REQUIRED ACTIONS:
a - In the ArcGIS Pro labeling thread, what appeared after the label when a feature had only one RE?
b - Extend the ArcGIS Pro labeling thread past its last line.

PROVIDED TEXT:

Hello,
I am using ArcGIS Pro and trying to get labels in a sensible way. The layer and variables I am using to create labels can have up to five classes (Regional Ecosystems, three in the screen shot below).
I have tried [$feature.RE1 +"/"+$feature.RE2+"/"+ $feature.RE3], which gives the below result, my issue being that when there was only one RE, there are is now // after the label which obviously looks silly.
Is there a way to get the extra RE labels and / to only appear if the field is not empty?
Thank you.
Solved! Go to Solution.
alright. Check this one (Python)
(([RE1]+'/'+[RE2]+'/'+[RE3]).rstrip('/ / ')).rstrip('/')
or
([RE1]+'/'+[RE2]+'/'+[RE3]).replace('/ /','')
Could you use Python Language?
Could you check if rstrip('/') function works for you?
([RE1]+'/'+[RE2]+'/'+[RE3]).rstrip('/')
Hi Jayanta,
Thanks for your comment. I just tried that, got an error message, and ($feature.RE1 +"/"+$feature.RE2+"/"+ $feature.RE3).rstrip('/')
For both I got the message
Thank you.
Copy-paste my script if you have changed the language to Python.
No need to use $feature. Also call the fields from the Fields list.
Please share screenshot of your label expression as well.
Thank you, I hadn't changed language to Python, but still did not work
alright. Check this one (Python)
(([RE1]+'/'+[RE2]+'/'+[RE3]).rstrip('/ / ')).rstrip('/')

EXTRACTED MATERIAL:
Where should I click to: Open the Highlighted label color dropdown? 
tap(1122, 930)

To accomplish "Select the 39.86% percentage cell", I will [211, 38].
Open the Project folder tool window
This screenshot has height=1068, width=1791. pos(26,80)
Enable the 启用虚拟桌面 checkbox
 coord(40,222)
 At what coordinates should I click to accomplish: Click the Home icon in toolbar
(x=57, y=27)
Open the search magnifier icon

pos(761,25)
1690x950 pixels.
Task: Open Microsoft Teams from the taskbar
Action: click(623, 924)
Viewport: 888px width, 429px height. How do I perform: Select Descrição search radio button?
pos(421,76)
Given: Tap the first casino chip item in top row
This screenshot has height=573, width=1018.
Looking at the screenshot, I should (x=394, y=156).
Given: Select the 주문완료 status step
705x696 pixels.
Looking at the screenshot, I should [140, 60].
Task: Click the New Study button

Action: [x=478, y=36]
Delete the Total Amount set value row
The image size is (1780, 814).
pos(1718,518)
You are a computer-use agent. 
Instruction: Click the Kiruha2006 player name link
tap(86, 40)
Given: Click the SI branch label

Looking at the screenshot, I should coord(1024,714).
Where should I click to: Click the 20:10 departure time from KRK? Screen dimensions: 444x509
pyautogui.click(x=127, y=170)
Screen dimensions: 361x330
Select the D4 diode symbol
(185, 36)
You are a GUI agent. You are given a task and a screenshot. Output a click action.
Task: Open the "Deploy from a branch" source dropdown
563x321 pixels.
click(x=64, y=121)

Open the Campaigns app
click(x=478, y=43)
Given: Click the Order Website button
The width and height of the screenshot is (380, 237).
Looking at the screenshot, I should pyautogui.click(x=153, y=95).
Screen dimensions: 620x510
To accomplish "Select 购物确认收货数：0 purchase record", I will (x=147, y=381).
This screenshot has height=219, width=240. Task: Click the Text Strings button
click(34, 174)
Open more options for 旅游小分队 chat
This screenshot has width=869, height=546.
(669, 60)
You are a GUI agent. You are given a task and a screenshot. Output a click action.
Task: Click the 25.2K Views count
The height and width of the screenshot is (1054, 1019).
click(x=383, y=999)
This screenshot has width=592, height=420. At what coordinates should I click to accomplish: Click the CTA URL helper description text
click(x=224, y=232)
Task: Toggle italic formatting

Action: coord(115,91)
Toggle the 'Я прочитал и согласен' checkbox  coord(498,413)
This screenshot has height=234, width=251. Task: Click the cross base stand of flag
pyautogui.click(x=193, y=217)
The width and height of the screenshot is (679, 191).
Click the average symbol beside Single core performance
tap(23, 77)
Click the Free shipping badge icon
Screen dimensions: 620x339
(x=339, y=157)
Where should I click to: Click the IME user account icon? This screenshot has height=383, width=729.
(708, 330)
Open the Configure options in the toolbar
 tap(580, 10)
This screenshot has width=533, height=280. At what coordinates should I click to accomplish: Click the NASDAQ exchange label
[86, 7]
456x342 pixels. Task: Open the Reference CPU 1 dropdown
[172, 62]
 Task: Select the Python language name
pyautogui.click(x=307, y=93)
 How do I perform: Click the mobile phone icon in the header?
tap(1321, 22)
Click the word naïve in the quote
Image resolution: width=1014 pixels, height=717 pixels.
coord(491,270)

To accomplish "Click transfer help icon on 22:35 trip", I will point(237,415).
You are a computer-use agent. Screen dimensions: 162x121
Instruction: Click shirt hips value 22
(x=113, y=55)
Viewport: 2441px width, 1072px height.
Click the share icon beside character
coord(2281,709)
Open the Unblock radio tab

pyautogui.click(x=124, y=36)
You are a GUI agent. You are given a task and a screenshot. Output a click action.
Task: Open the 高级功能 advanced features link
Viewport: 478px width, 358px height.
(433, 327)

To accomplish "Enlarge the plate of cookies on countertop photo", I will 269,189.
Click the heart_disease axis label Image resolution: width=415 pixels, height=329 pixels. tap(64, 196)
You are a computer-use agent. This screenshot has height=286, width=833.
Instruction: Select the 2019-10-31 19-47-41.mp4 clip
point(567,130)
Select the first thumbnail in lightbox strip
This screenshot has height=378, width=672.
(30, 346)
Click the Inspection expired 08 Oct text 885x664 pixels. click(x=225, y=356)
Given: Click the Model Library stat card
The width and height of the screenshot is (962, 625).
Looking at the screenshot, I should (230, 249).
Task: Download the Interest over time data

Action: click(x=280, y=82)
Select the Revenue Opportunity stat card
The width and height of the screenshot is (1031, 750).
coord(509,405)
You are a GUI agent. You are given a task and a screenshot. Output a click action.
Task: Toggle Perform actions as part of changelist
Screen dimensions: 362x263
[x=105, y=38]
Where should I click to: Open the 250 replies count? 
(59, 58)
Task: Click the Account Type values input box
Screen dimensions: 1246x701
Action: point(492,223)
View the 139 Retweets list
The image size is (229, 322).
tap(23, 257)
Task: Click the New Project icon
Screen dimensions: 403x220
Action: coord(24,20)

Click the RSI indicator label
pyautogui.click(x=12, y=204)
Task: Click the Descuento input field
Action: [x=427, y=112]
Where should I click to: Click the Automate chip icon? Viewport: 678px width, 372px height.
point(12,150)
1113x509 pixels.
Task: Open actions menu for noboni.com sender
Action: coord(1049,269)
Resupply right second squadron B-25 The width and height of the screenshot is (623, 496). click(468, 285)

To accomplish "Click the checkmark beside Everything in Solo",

IN RESPONSE:
a - Two slashes (//) appeared after the label.

b -
or
([RE1]+'/'+[RE2]+'/'+[RE3]).replace('/ /','')
Thank you so much you legend, the first one was successful.
Not the most elegant solution, but you could employ the removeEmpty parameter from Split (Arcade). I.e. concatenate the values using Concatenate, split the new string with the removeEmpty parameter set and then concatenate again to get your label.
I use something like this in the advanced expression of Python:
def FindLabel ([RE1],[RE2],[RE3]):
a = [RE1]
b = [RE2]
c = [RE3]
return "/".join([str(i) for i in [a, b, c] if i is not None])
Sorry, I just tried it and realised it doesn't work with "/". It still has the unwanted extra //. Curious! The same code with ", " instead works fine for me. I don't know why, sorry!
def FindLabel ([RE1],[RE2],[RE3]):
a = [RE1]
b = [RE2]
c = [RE3]
return ", ".join([str(i) for i in [a, b, c] if i is not None])